Y aunque, desde un principio, se podía sentir el cliché típico de las historias de piratas, el juego se guarda un par de sorpresas para no ser tan predecible. En cuanto a duración, Captain Blood ofrece entre 8 y 12 horas de juego, dependiendo de tu estilo. Si eres de los que buscan el trofeo platino, tendrás que terminar la aventura en menos de 2 horas y 30 minutos, un reto bastante complicado, yo me demoré eso en el último capítulo. 😐

¿Dios de los piratas?

De la época dorada de los piratas, saltamos a la época dorada del hack and slash, Captain Blood basa su jugabilidad en los God of War de PlayStation 2. Primero, tendrás acceso a diferentes combos de ataques, usando tan solo dos botones. Cuando te sientas superado por los enemigos, puedes activar la Furia para aumentar tu daño y ser inmune a los ataques.

Por otra parte, y como buen pirata, Blood tiene una pistola de mecha, esta demora bastante en recargar, pero lo compensa con un gran índice de daño. Llegado el momento tus enemigos tendrán muy poca vida y un símbolo rojo flotará sobre sus cabezas.

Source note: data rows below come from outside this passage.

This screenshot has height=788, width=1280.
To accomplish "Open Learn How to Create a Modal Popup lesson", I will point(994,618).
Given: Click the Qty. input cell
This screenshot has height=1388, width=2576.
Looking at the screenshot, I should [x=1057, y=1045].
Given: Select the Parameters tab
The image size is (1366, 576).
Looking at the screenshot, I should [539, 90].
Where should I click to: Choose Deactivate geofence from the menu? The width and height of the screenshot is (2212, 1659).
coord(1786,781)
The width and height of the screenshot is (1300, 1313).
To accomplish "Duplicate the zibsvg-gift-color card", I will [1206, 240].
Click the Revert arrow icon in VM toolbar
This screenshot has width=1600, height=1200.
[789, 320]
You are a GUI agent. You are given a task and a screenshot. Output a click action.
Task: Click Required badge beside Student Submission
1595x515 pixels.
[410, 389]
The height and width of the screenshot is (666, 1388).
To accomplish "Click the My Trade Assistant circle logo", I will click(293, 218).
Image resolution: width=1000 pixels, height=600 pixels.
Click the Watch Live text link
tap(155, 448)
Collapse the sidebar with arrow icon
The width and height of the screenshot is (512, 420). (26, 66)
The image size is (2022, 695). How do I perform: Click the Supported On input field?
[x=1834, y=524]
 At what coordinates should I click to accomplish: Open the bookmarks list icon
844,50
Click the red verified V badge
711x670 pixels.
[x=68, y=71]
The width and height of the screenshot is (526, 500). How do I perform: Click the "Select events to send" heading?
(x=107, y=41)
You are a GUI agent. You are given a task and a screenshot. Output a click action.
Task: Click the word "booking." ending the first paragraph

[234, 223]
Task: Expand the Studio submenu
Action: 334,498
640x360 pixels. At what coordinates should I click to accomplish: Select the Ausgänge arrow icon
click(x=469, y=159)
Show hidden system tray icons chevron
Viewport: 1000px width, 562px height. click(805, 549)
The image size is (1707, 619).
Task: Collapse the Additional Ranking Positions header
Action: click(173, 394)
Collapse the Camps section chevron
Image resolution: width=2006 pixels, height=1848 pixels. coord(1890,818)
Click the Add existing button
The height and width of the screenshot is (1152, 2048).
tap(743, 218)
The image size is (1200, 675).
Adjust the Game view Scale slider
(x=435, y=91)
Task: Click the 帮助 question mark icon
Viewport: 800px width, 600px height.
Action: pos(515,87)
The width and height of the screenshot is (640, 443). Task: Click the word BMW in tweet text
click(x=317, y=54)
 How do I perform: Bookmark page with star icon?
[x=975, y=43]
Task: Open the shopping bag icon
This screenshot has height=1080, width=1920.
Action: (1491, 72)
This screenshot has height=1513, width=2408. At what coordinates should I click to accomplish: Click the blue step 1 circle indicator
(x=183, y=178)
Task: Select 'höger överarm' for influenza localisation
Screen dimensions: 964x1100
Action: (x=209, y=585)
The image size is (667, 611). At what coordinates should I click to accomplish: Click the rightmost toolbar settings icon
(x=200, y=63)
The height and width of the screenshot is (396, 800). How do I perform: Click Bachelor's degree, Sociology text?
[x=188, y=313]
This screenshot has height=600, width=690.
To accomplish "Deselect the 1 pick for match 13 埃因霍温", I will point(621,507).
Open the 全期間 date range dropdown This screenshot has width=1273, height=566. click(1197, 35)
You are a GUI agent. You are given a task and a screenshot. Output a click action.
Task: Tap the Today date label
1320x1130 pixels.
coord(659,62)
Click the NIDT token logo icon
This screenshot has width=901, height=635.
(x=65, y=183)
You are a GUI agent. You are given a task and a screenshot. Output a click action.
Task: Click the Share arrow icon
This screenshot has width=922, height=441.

Este es el momento para usar las ejecuciones.

Es posible eliminar a tus rivales con 4 animaciones base, que aunque cortas, agregan un poco de espectacularidad a los combates, además no solo harás movimientos acrobáticos. Cada una de estas ejecuciones te dará beneficios, pudiendo robar el arma del enemigo, obtener más dinero, pociones para la furia, más una ejecución rápida.

Al ejecutar una agarre podrás elegir cuál ejecucción realizar pulsando cuadro, círculo, triángulo o equis.

Como en todo juego de piratas, los barcos son muy importantes y aunque no podremos navegar, sí vamos a ser parte de combates navales, pudiendo usar los cañones contra los barcos que se vayan acercando a nuestro navío. Son secciones cortas, pero llenas de acción.

Ahora bien, el oro conseguido del combate lo podrás gastar en la tienda del juego, allí podrás comprar más y mejores combos, mejorar tu vida, tu pistola y hasta obtener espacios para cargar granadas.

Otro elemento de la jugabilidad es el uso de Quick Time Events para las eliminaciones de los jefes, al contrario de lo conocido, estos QTE no premian la precisión, tan solo la velocidad, incluso si pulsaste el botón incorrecto no perderás automáticamente.

Agregado a esto, los QTE también se ven cuando abres puertas, activas ciertos mecanismos o en pequeñas cinemáticas, cada una de estas interacciones nos recuerda que estamos ante un juego de hace 15 años.

Eso por esto que es totalmente injusto calificar a Captain Blood con el rigor de la actualidad, por mi parte me divertí muchísimo y fue genial jugar algo que no está plagado de política, ni del adoctrinamiento que ahora invade tanto a los videojuegos.

No obstante, esto no exime al juego de errores: el audio y los subtítulos están desincronizados en las cinemáticas, el control es tosco y poco preciso, cubrirse sirve de poco y es posible morir por combos infinitos de los enemigos. Gráficamente, cumple para 2010, pero se queda corto para 2025. Aun así, se disfruta y no se siente tan desfasado como podría esperarse.

Finalmente, te podría decir que Captain Blood es una cápsula del tiempo para quienes extrañan la era dorada del hack and slash y las historias de piratas sin pretensiones. Si buscas algo diferente, con sabor a clásico y puedes perdonar sus limitaciones, aquí tienes una aventura que merece, al menos, una oportunidad.